Was wir euch als Gilde bieten können sollte aus den obigen Punkten zum Großteil deutlich hervor gehen. Unser größtes Kapital sind die Mitglieder unserer Gilde, denn darauf baut alles auf, und darum geht es auch letztendlich. Um dieses Kapital im Wert oben zu halten achten wir explizit darauf wen wir aufnehmen, und ob diese Person zu uns passt. Uns ist ein ausgewogenes Gruppengefüge sehr wichtig, und bewusst darauf aufbauend können wir dafür garantieren das neue Mitglieder jederzeit in ein solides Bündnis aus Freunden und solchen die es werden wollen aufgenommen werden. Uns ist die Freundschaft das höchste Gut, und dem wird alles andere unter geordnet. Aus diesem Umstand heraus haben wir auch genaue Vorstellungen von unseren Bewerbern. Worum es uns in keinem Fall geht sind Zahlen und Fakten eurer MMO-Vergangenheit, oder ob ihr 27 Std. am Tag Zeit zum Zocken habt. Was wir suchen sind Leute mit denen wir in erster Linie eine gute Zeit verleben können. Nicht mehr und nicht weniger. Der Rest kommt dann von ganz allein.

*Abschluss*

Zum Ende hin wollen wir euch noch ein paar Informationen mit auf den Weg geben.
Unsere Homepage: Link
Unser Forum: Link

Unser Konzept findet ihr hier: Link
Die Regeln wurden hier aufgeführt: Link
Die Gilde wird wie folgt organisiert: Link
Unsere Mitglieder aller Projekte: Link
Solltet ihr nun Interesse an unserer Gilde gefunden haben, und ihr dabei helfen wollt eines der Projekte mit aufzubauen, oder weiter zu entwickeln, so laden wir euch herzlich ein euch bei uns zu bewerben. Dazu solltet ihr diesem Link folgen: Link

Natürlich seid ihr auch eingeladen euch in unserem Forum an Diskussionen und Gesprächen zu beteiligen, ohne gleich Mitglied zu werden.
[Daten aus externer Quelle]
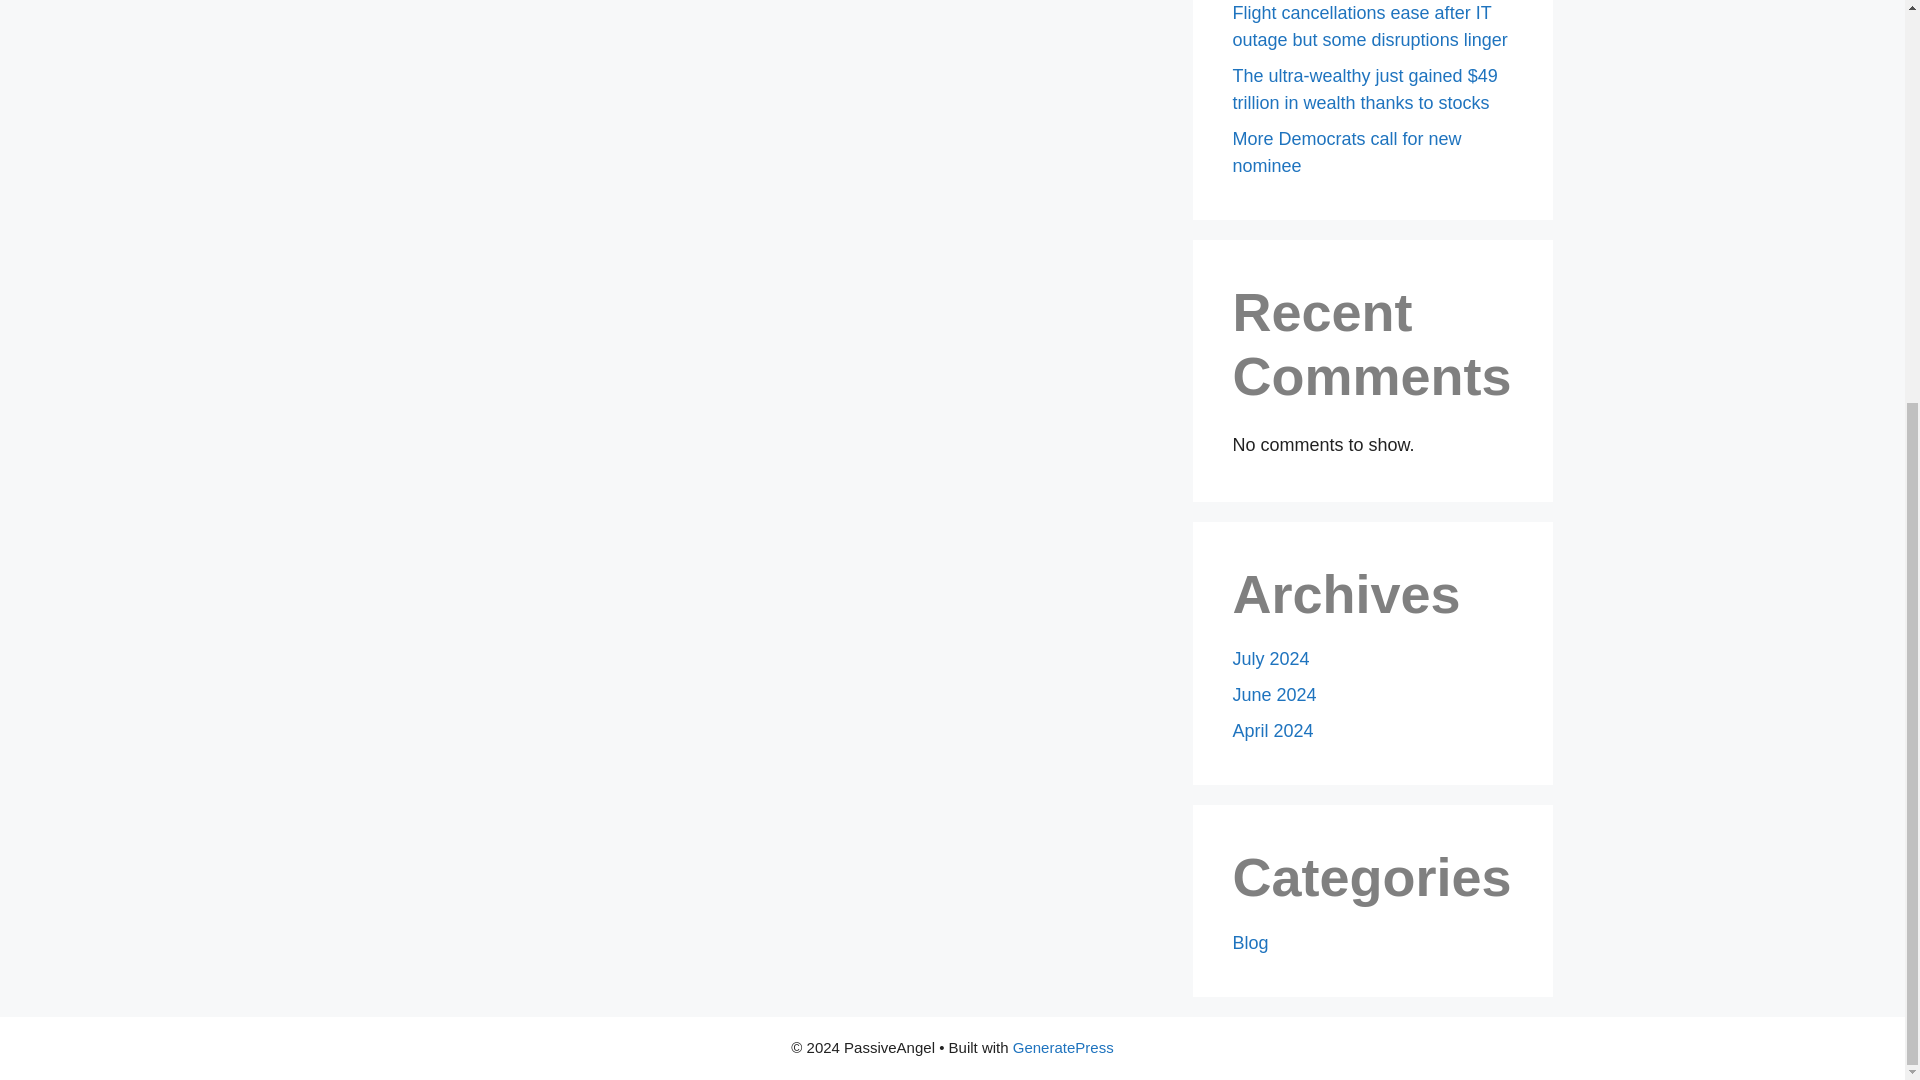 The width and height of the screenshot is (1920, 1080). I want to click on April 2024, so click(1272, 730).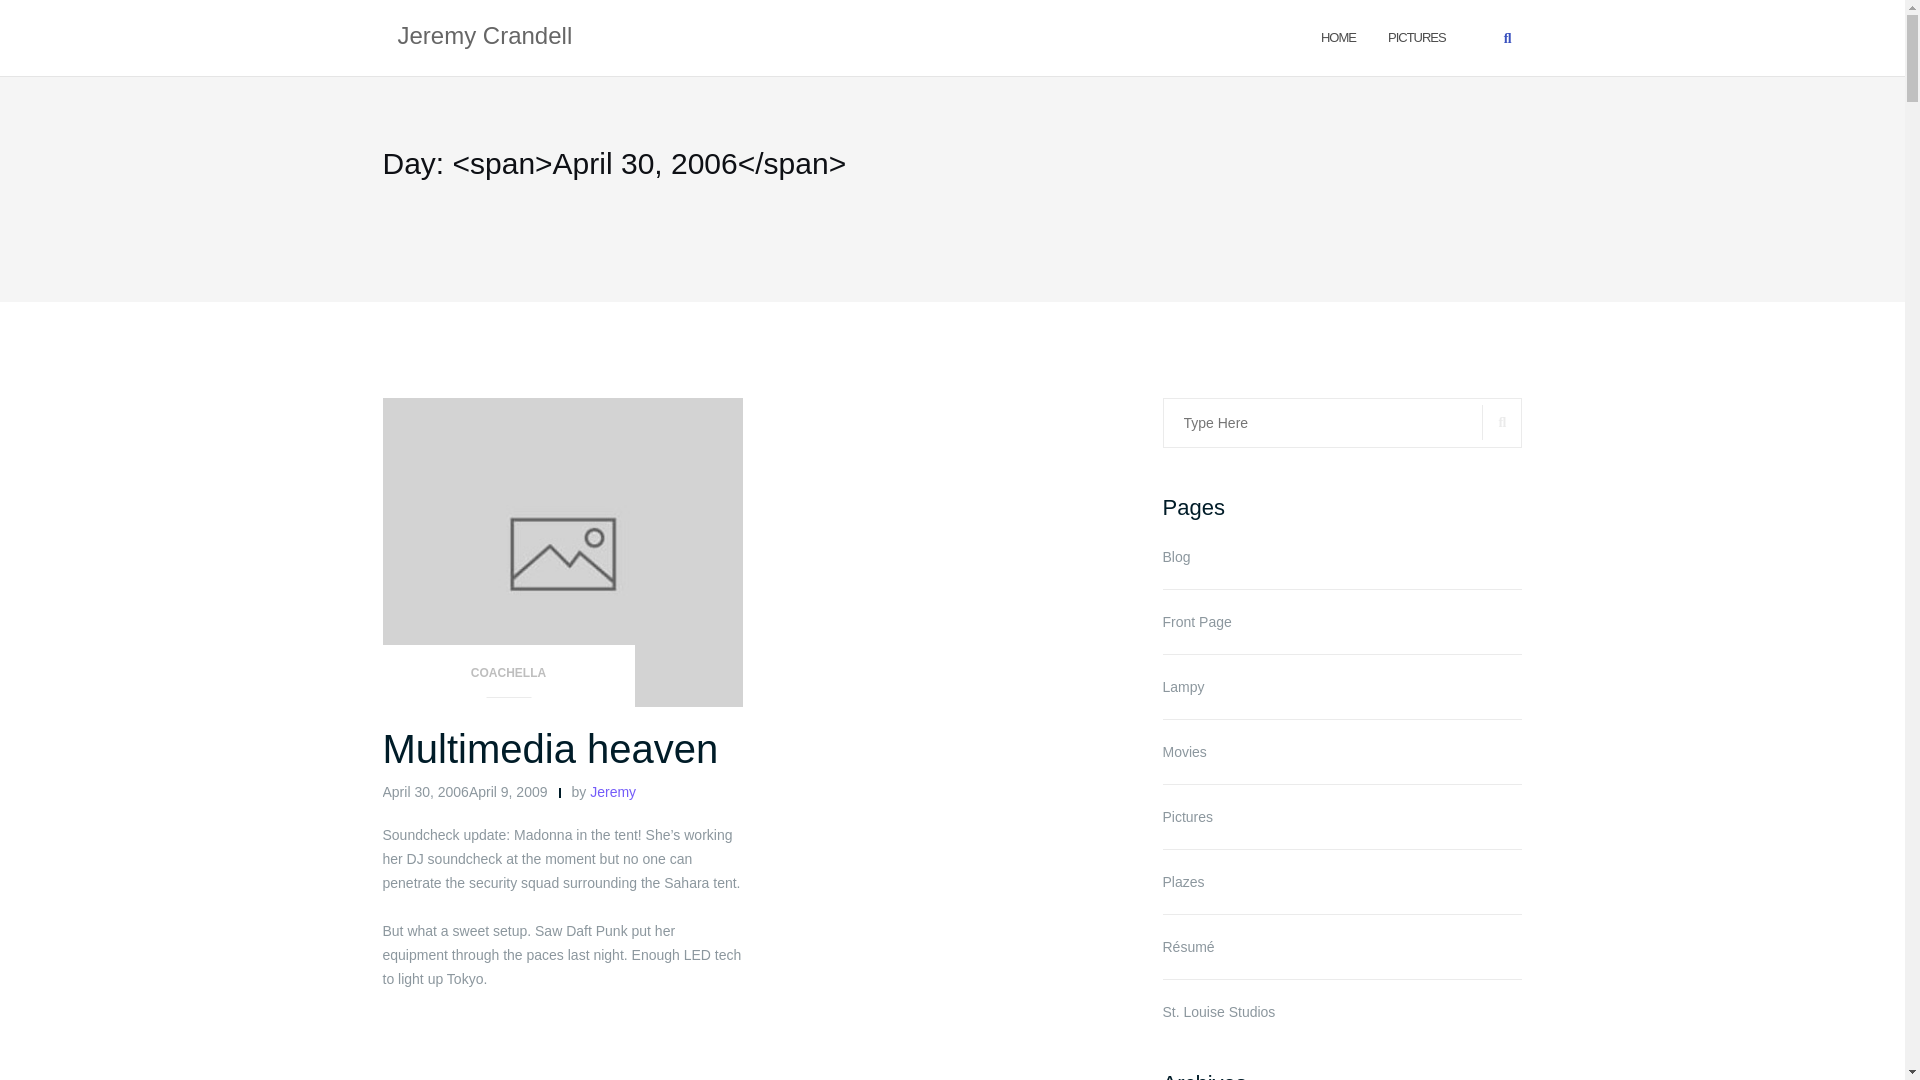 This screenshot has width=1920, height=1080. I want to click on SEARCH, so click(1502, 422).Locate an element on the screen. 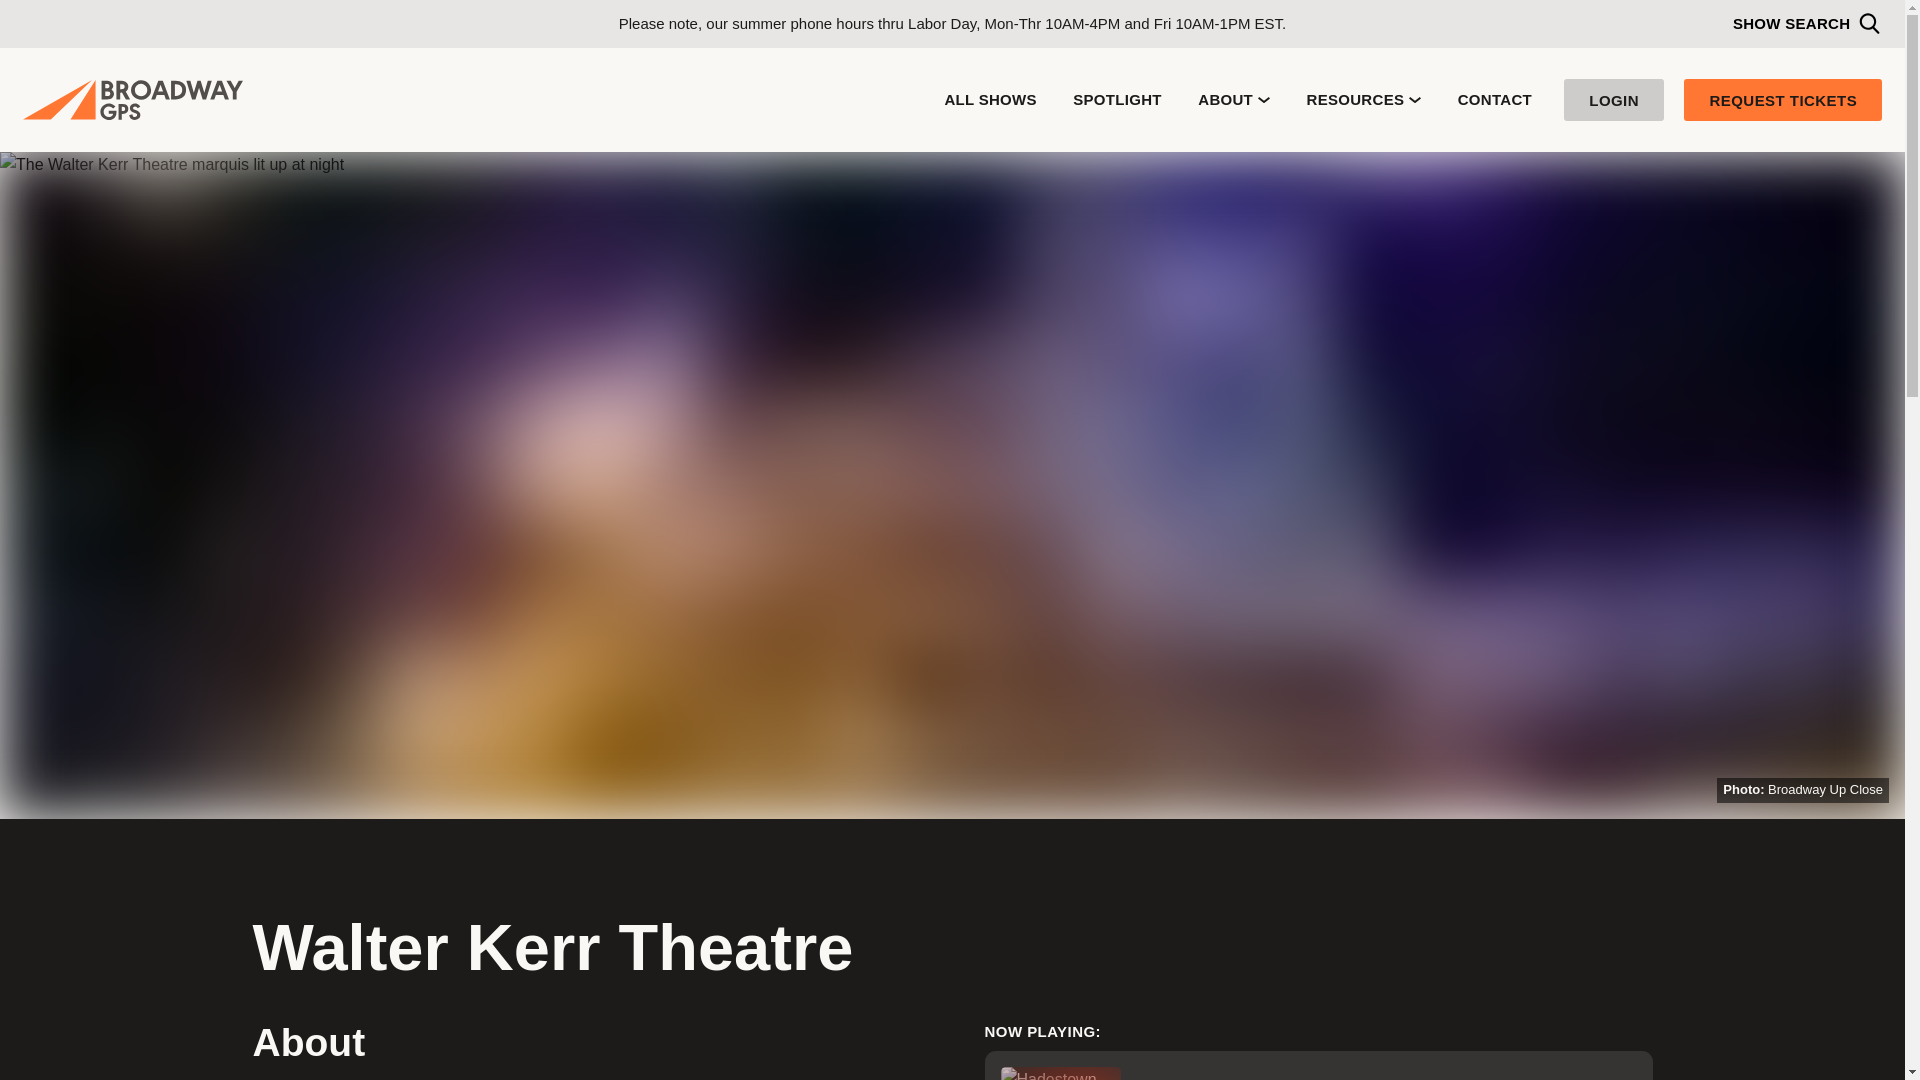  ALL SHOWS is located at coordinates (990, 99).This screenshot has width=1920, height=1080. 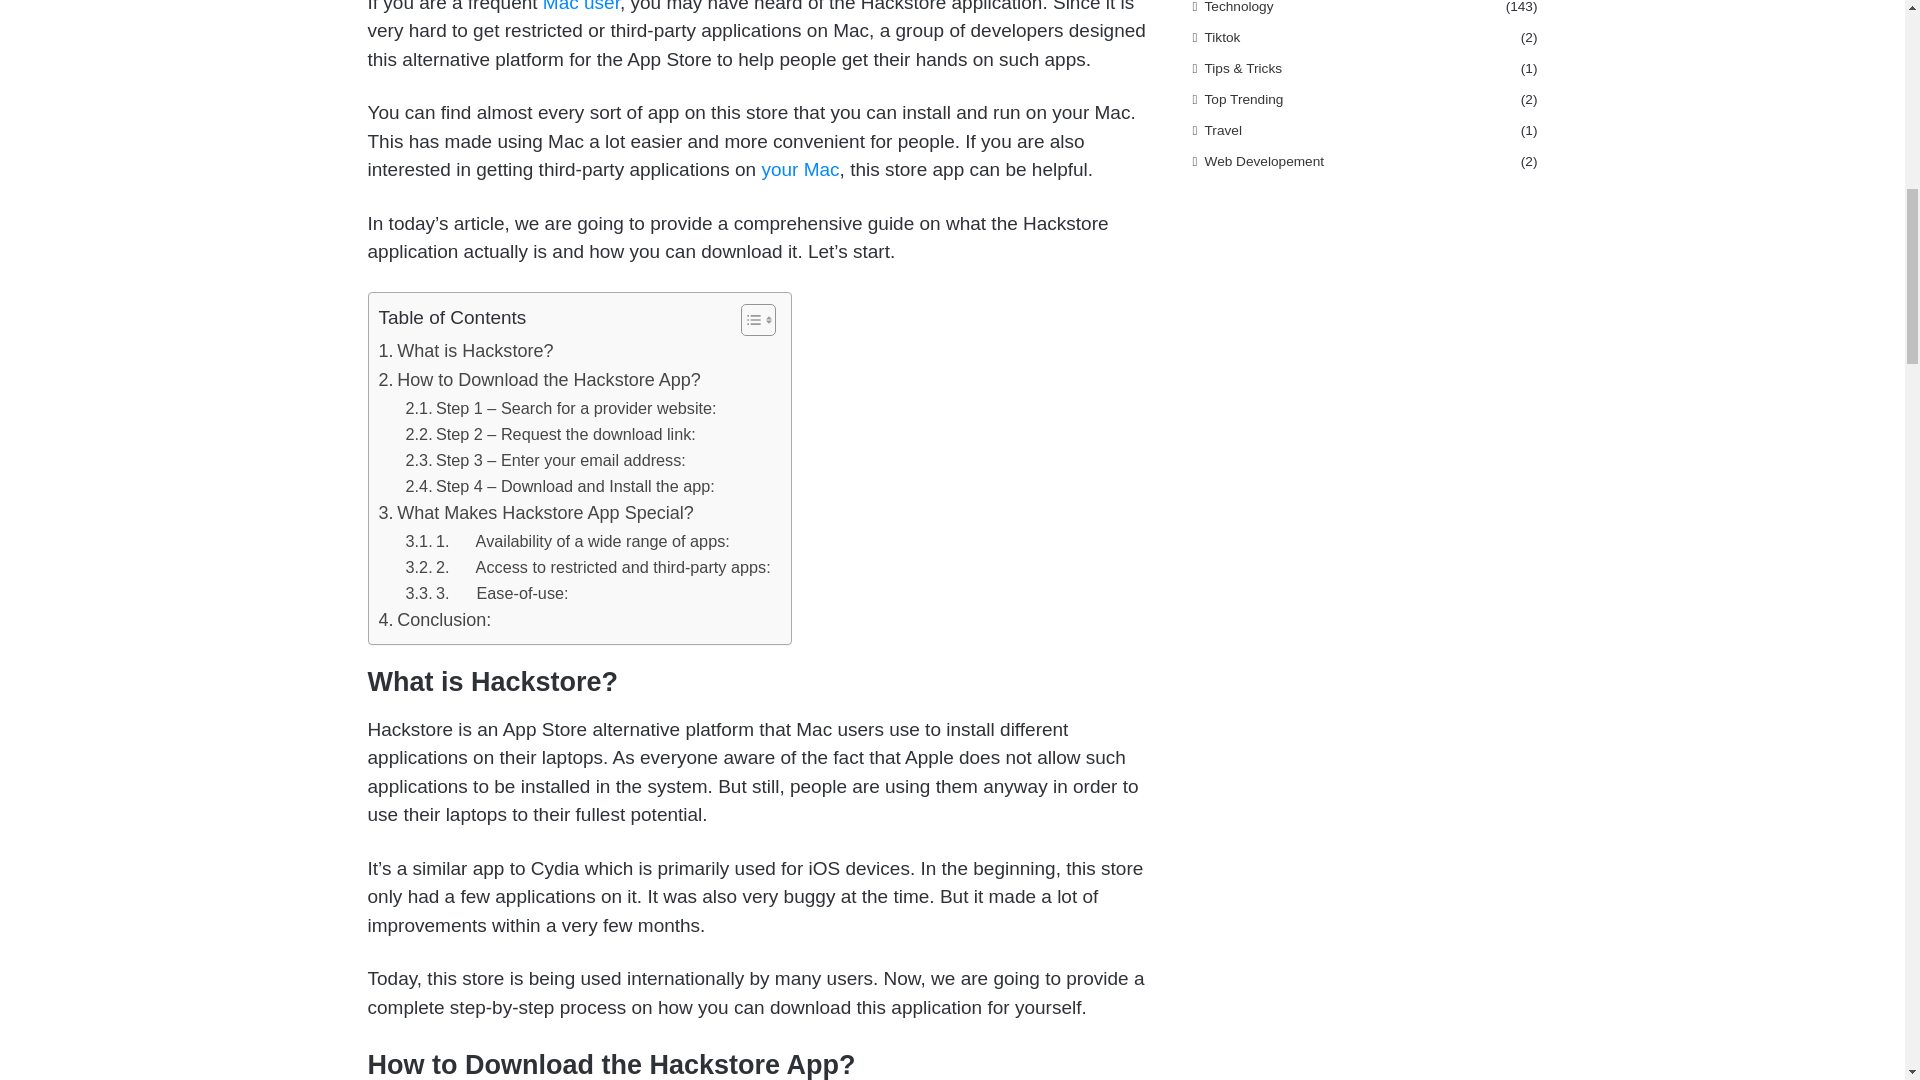 What do you see at coordinates (800, 169) in the screenshot?
I see `your Mac` at bounding box center [800, 169].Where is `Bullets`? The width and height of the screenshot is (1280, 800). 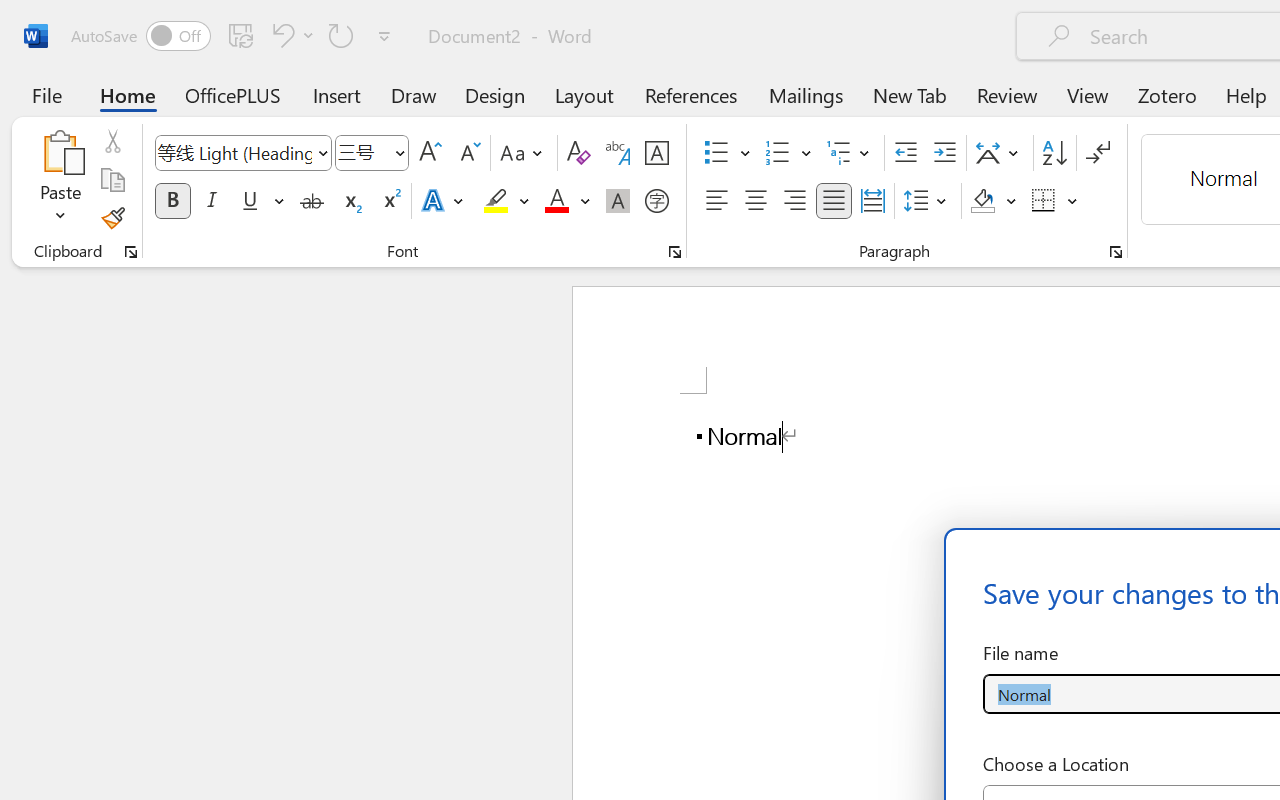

An dieser Stelle danken wir euch für das gezeigte Interesse, und wir freuen uns darauf euch möglicherweise kennen zu lernen.

Bis dahin senden wir beste Grüße!


----------



## Tharasala (30. Oktober 2007)

Habe die Anzahl der Mitglieder aktuallisiert. Außerdem versuchen wir nun einen Gildeninternen Raid aufzubauen und suchen natürlich auch hierfür noch Interessierte neue Mitglieder.


----------



## Tharasala (23. November 2007)

*Wir suchen derzeit noch Leute für unseren Karazhan-Raid, eine Gildenmitgliedschaft ist dazu nicht nötig. Mehr Infos dazu findet ihr auf unserer HP/Forum. Einfach dort registrieren und im Bereich "World of Warcraft/Allgemein" eine Vorstellung niederschreiben. In kürzester Zeit wird sich dann jemand der Verantworlichen an euch wenden.*


----------



## Tharasala (29. Dezember 2007)

Aktuallisiert

Des weiteren suchen wir nach wie vor für unseren laufenden Karazhan-Raid Mitglieder!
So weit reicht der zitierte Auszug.